#### Entries supplied
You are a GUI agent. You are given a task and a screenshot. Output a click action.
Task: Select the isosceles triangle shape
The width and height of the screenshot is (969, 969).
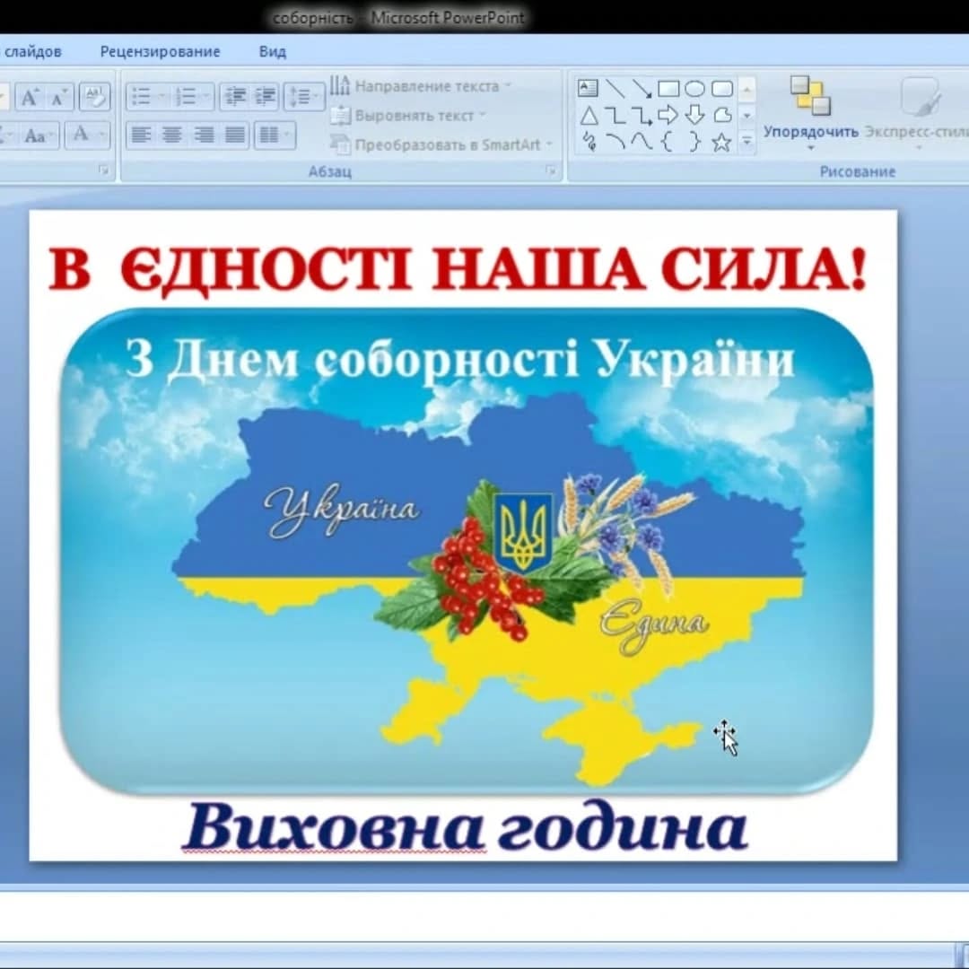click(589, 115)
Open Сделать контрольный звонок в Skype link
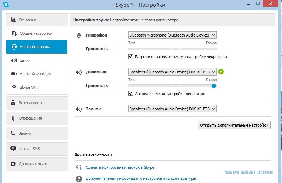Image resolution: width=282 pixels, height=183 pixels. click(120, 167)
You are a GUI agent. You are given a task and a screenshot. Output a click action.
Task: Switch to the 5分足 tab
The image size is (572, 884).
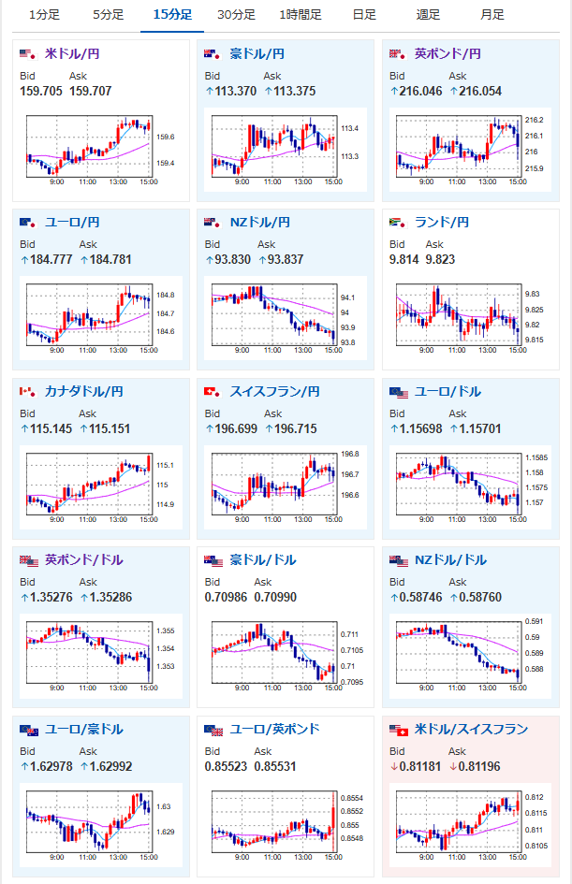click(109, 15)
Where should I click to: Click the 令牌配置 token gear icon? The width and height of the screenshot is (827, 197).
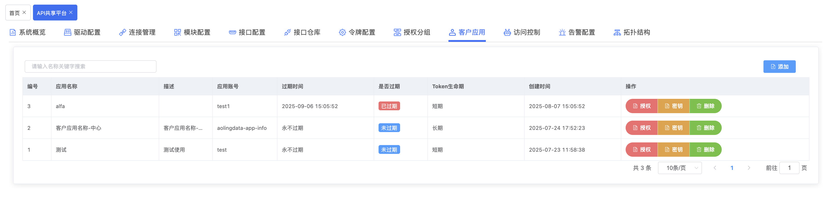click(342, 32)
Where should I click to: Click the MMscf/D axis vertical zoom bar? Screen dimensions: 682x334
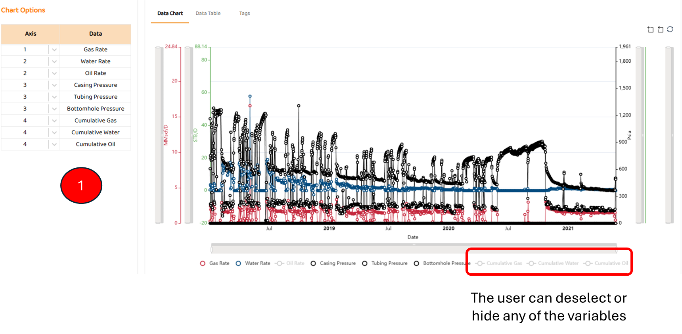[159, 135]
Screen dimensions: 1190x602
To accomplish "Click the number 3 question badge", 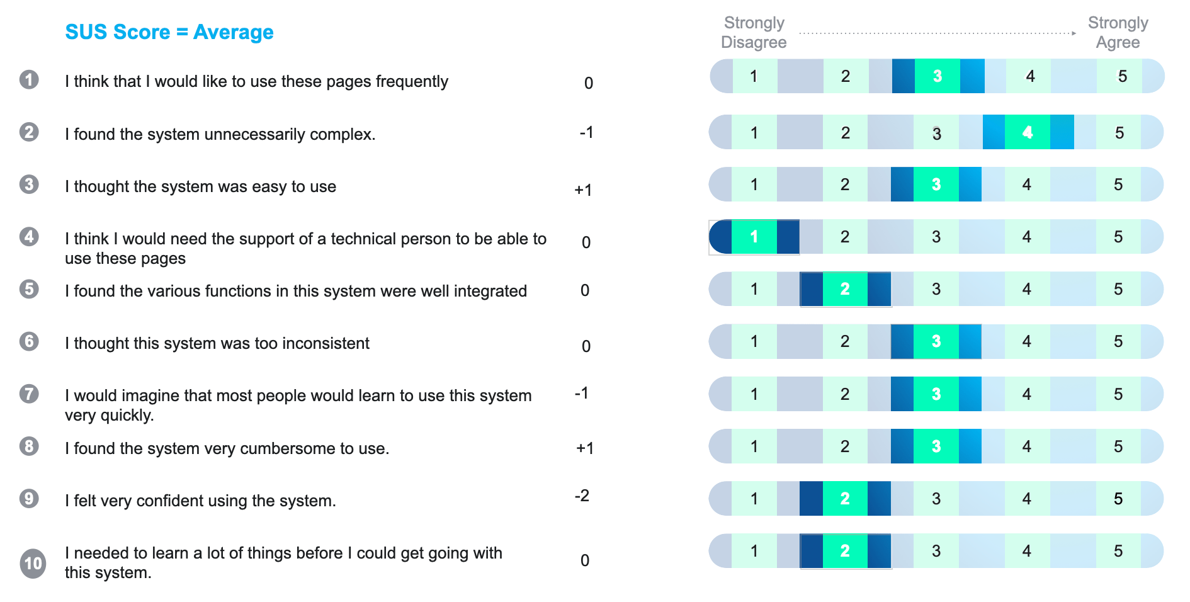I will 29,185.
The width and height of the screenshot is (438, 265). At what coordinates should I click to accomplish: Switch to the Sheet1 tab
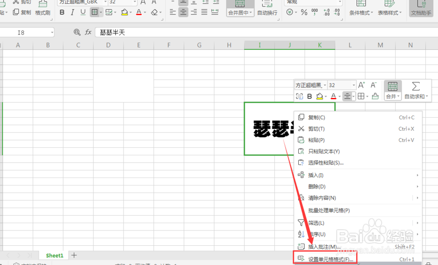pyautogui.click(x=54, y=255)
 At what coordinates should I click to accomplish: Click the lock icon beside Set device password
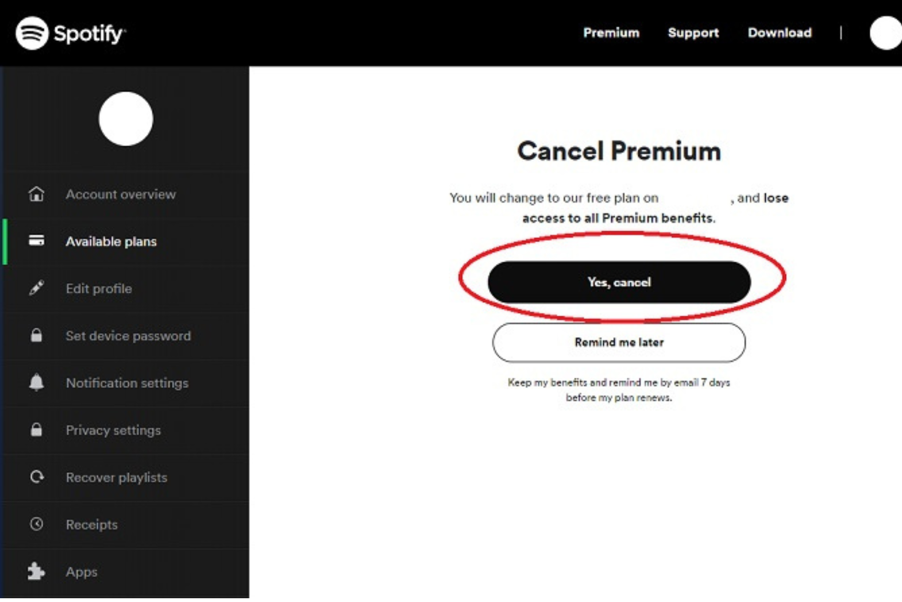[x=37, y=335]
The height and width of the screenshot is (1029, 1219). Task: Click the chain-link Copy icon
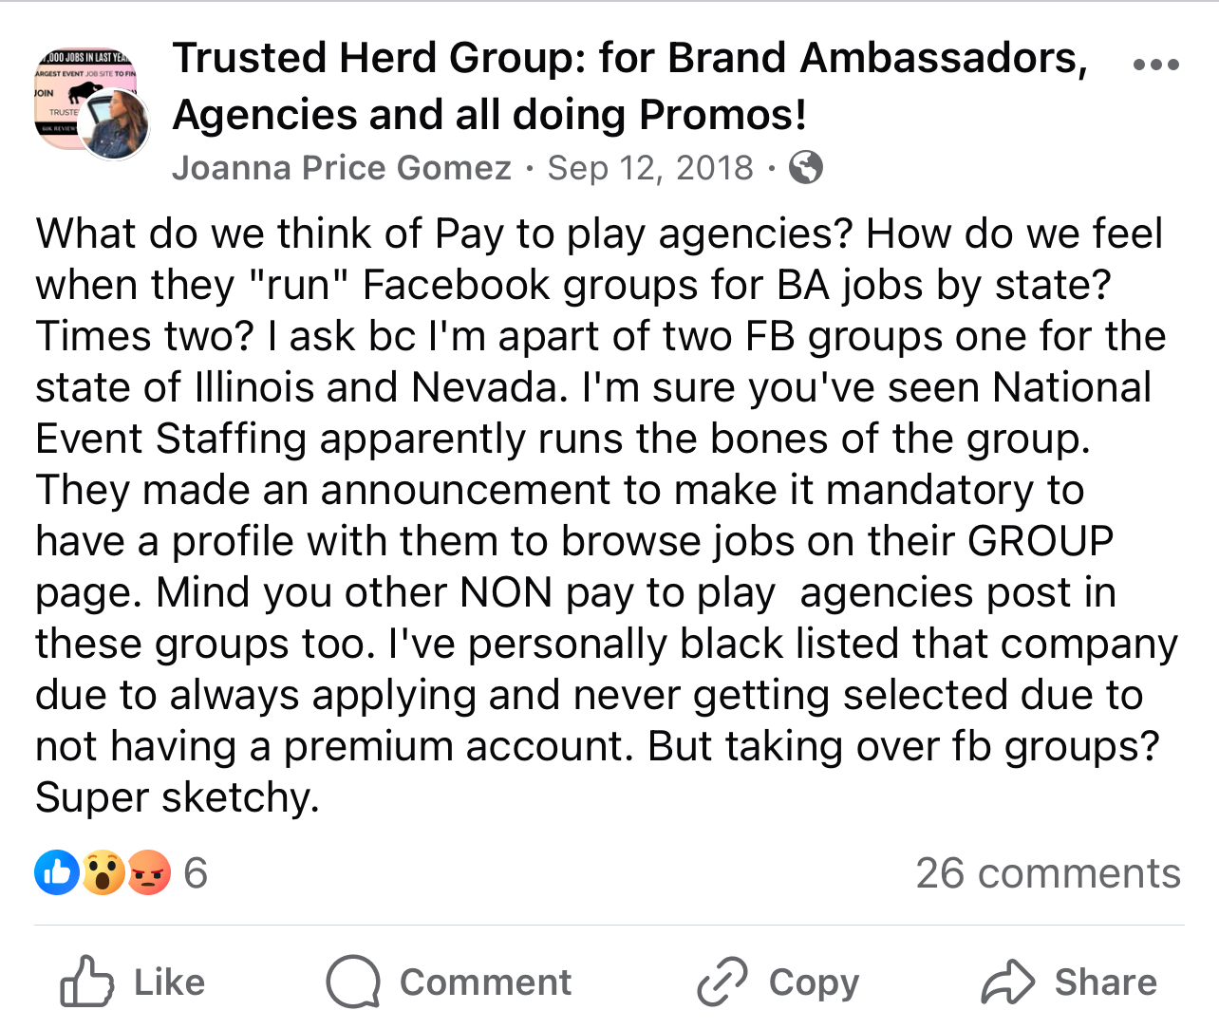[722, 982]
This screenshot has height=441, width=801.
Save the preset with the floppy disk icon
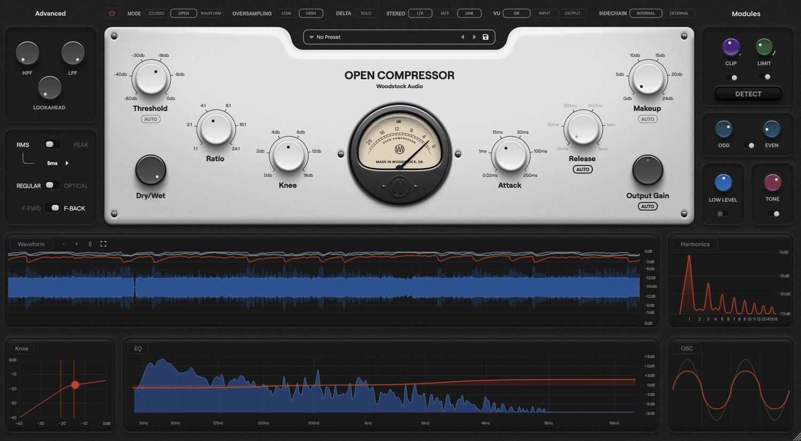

#### How to complete this task
The required output is the lines from the one containing "At what coordinates should I click to accomplish: Click" through the end of the data, printed exactly, with no pictures.

#### Solution for this exercise
 At what coordinates should I click to accomplish: Click the lock icon beside Set device password
[x=37, y=335]
The height and width of the screenshot is (1029, 1219). Task: Click the chain-link Copy icon
[722, 982]
This screenshot has height=441, width=801.
Save the preset with the floppy disk icon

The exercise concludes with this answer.